• **REQUIRED TASKS**
#1 In the Mounty for macOS text below, why did the writer build Mounty instead of using the tool found in the AppStore? Answer in one to three sentences.
#2 How would you extend the Mounty for macOS text below, starting right after its last sentence?

• **SELECTED EXCERPT**

----------------

Mounty for macOS

A few years ago I was looking for a way to automatically mount a server share on my MacBook when I was connected to my home WiFi. In fact I had several shares at home and at my office, that I used on regular basis, and I didn’t want to always have to manually reconnect to them. After some research, I found a tool in the AppStore that claimed to do just this, but I wanted something that could work in CLI and could be scriptable. Thus Mounty was borne.

About Mounty

Mounty is a tool for mounting remote shares on OSX. It takes WiFi SSID as an argument, and attempts the connection only if the SSID matches the network the system is currently connected to. It also verifies that the share isn’t already mounted. If it is, it returns the location where the share is already mounted, rather then attempting to mount it again.

----------------

• **INFORMATION SHOWN**
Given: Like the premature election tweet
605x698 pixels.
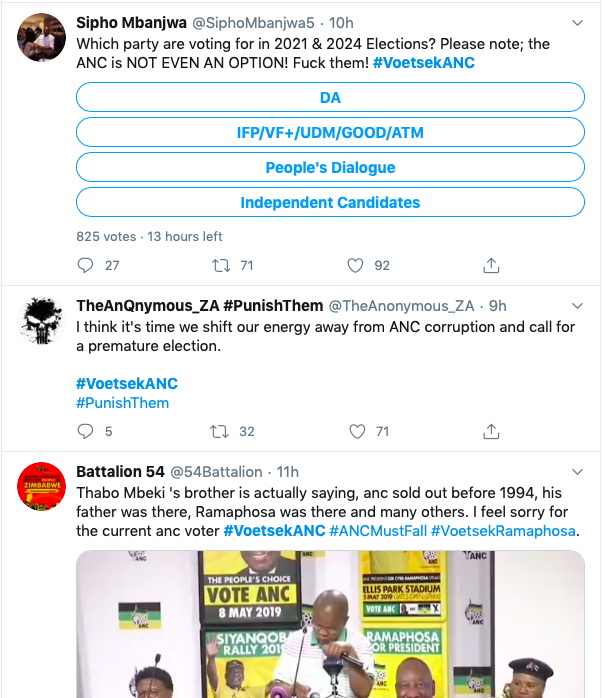Looking at the screenshot, I should 355,431.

----------------

• **OUTPUTS FOR THE TASKS**
#1 The AppStore tool claimed to mount shares automatically, but the writer wanted something that could work in CLI and could be scripted. That wish led to Mounty.

#2
Mounty is superior to the unix mount command available in OSX because it can store the credentials for the network share (username and password) in the keychain. This makes it ideal for use in bash scripts. For instance, you can make a bash script that calls mounty several times, iterating through all kinds of network shares you connect to on regular basis. Simply add that script to cron, and you’ll never have to worry about manually remounting those shares again.

I added the SSID argument so that monty knows to only attempt the connection if the system is connected to the right network, ideal for laptops, if you work in several different locations, and need to access different network shares, based on the location.

Installing Mounty

You can find a copy of Mounty on GitHub. Just grab the source and compile it in Xcode, or download the latest compiled binary. To install simply copy it to your computer, for instance to /usr/bin/.

Using Mounty

Run it in the terminal like this:

mounty smb://server/share /mount/pint WiFi_SSID

It works with any type of share that OSX can mount, not just samba, as it relies on the internal NetFS library. The first time you connect to a password protected share, a GUI popup dialog will ask you for the password. After the first time, the password will be safely saved in the Keychain and you will not be bugged again. This means you can use Mounty in BASH scripts without the need to also include your password in the script.

Final Thoughts

Hope you like Mounty. Use it, love it, fork it, make changes, send pull requests. Enjoy!

Released under MIT License.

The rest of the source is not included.